Wine wizards

It was fascinating to watch my wife and her friends study for (and pass!) their Certified Sommelier exam.

It also highlighted to me just how wrong I was about how wine experts go about identifying wine.

We see the wine snobs in movies take one sniff of wine and rattle off the vintage, producer, and varietal.

To an outsider, they appear to be some magical wine savant.

They aren’t.

They figure out what a glass of wine is by figuring out what it is not.

It’s a framework, similar to the game of 20 questions, where they take identifiable characteristics and check them against knowledge, leveraging experience and deduction to increase their chances of a successful outcome.

Visual clues help to eliminate certain regions.

Aromas eliminate others, tightening the geographic focus.

Tasting notes eliminate particular grapes while signaling the presence of others.

The list of options for what the wine is becomes more limited.

The hunter can now search for specific characteristics that narrow the search.

The sweetness.

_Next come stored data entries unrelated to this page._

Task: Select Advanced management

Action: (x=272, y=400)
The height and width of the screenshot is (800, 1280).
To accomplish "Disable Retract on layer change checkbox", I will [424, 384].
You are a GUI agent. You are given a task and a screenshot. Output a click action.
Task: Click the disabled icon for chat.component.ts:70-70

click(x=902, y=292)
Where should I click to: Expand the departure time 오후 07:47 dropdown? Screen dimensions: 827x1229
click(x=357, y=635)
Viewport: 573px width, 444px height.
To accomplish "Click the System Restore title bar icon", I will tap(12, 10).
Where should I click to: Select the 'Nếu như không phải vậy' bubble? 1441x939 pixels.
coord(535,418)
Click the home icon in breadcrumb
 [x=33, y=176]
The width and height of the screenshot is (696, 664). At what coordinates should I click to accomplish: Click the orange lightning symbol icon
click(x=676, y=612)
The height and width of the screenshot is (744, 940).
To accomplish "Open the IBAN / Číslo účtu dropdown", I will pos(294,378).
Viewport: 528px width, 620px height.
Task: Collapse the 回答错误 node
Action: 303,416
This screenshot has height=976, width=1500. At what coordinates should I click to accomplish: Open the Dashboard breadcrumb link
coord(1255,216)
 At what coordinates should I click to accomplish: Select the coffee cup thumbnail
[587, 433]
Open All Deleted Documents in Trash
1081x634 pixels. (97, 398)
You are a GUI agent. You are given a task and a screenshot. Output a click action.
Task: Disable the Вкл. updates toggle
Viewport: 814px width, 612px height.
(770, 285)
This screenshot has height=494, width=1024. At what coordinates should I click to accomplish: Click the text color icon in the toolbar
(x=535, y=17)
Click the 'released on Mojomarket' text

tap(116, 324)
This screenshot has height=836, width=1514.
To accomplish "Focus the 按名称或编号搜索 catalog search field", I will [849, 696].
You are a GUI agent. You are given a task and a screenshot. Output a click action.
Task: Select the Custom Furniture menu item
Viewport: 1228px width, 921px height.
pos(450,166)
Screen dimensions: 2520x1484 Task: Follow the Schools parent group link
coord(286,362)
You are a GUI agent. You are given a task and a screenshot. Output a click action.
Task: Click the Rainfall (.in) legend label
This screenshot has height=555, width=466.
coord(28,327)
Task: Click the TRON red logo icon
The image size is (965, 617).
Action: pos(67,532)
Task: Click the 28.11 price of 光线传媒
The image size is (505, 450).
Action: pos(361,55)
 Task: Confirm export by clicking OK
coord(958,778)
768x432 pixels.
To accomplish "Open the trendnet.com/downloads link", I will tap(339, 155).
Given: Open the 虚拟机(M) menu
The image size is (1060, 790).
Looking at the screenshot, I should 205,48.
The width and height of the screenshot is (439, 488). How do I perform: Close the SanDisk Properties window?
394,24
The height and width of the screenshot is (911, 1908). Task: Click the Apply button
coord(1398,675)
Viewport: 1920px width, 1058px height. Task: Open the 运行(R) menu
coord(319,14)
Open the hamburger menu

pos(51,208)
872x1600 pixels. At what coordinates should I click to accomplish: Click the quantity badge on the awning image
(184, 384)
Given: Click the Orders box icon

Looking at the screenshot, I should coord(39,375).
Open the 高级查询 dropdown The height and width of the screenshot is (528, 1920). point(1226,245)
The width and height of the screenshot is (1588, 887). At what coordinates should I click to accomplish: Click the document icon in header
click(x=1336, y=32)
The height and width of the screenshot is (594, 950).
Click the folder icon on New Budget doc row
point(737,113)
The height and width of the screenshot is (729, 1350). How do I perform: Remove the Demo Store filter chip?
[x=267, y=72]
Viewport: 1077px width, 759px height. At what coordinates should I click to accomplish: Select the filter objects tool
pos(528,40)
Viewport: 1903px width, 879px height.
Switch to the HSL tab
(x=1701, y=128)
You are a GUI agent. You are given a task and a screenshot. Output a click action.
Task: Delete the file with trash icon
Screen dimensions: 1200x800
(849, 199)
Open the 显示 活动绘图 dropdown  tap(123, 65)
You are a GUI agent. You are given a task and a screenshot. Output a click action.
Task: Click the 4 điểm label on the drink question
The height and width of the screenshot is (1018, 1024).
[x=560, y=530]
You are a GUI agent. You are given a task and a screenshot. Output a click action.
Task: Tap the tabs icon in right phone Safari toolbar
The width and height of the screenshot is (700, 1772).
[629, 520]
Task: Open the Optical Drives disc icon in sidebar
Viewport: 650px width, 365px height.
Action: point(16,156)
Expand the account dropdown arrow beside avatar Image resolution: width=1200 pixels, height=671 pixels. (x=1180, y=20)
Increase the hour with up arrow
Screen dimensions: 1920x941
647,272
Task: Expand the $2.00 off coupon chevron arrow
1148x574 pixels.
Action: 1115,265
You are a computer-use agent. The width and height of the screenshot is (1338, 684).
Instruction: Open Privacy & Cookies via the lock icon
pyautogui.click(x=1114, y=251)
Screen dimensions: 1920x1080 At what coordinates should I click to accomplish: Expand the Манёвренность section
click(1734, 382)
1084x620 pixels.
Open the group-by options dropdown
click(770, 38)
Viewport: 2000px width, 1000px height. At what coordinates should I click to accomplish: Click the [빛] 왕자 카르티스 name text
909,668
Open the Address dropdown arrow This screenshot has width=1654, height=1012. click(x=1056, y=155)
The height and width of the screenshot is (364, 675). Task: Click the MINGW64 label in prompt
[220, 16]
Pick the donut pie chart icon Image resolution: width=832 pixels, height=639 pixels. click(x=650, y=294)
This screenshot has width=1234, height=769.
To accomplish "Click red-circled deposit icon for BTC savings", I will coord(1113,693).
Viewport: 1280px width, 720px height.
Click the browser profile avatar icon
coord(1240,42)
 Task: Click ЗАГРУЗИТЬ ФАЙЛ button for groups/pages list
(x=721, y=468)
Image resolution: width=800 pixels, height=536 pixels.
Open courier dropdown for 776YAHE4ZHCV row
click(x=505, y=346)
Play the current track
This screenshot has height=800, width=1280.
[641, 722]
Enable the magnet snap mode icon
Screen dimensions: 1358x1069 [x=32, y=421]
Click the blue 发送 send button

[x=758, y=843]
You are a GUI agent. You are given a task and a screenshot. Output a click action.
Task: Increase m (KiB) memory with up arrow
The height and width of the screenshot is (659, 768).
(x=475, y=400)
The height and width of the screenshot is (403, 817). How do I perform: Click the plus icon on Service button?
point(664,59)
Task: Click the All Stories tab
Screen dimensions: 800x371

The acidity.

Each note, each observation being used to narrow down the options, increasing the odds of success by eliminating others.

They didn’t know it was a Merlot blend from the Bordeaux region at the first sip.

They figured all the things it likely wasn’t to figure out what it was.


If we are struggling to figure out what something is, sometimes the best route is to figure out what it is not.

Prior experiences and lessons serve as waypoints, each one increasing the odds that when we make that final declaration, we will be right.